From January to June of this year, illegal mining destroyed 2,230 hectares (5,510 acres) of forest inside conservation units (UCs) according to INPE.

Deforestation reached 1,016 hectares (2,510 acres) within indigenous lands over that same period. In June alone, 406 hectares (1,003 acres) were deforested inside indigenous territories.

In May, Greenpeace filed a public civil action with the Federal Public Ministry of Pará (MPF-PA) asking the Federal Union, IBAMA, ICMBio (the Chico Mendes Institute for Biodiversity Conservation, the nation’s national park agency), and FUNAI (Brazil’s indigenous affairs agency) to fight against illegal mining in protected areas.
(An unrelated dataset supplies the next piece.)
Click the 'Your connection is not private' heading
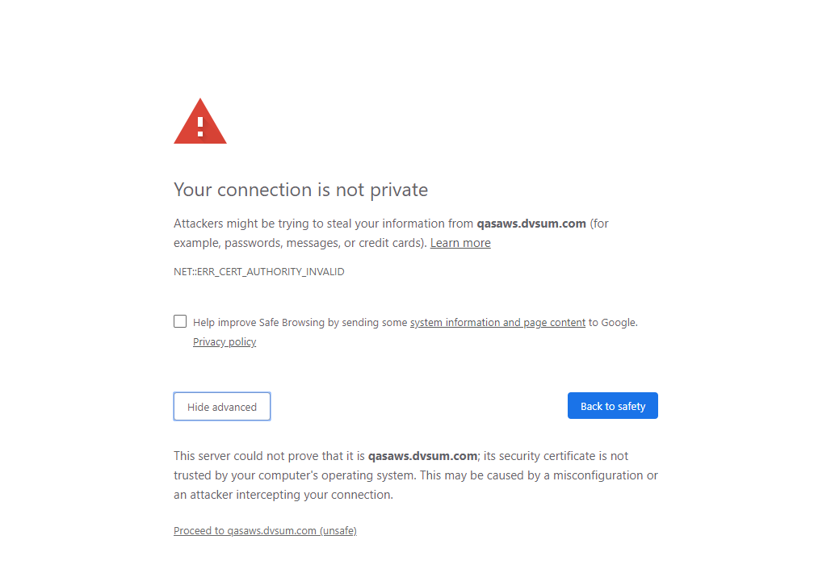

MPF-PA issued a lawsuit demanding that “the bodies in charge be obliged to again combat illegal mining” but  lawsuits have had little effect, say analysts, because illegal mining is not only tolerated by government agencies, but is also condoned, and even encouraged, by officials in commanding positions.

The government strategy has attracted some indigenous people to participate in illegal mining. “The intrusion of white miners into the interior of indigenous territories often has the support of some indigenous people who receive commissions.

Greenpeace says that mining has been causing indelible damage in the Amazon. A 2018 technical report by the Federal Police attested to the fact that the Tapajós River along with several conservation units was at the time receiving dumped mining waste totalling at least seven million tons per year.

Last February, Bolsonaro pushed forward legislation authorizing mining on indigenous lands. The 191/2020 bill awaits analysis via the creation of a special Commission within the House of Deputies. The head of the lower house has so far blocked the bill.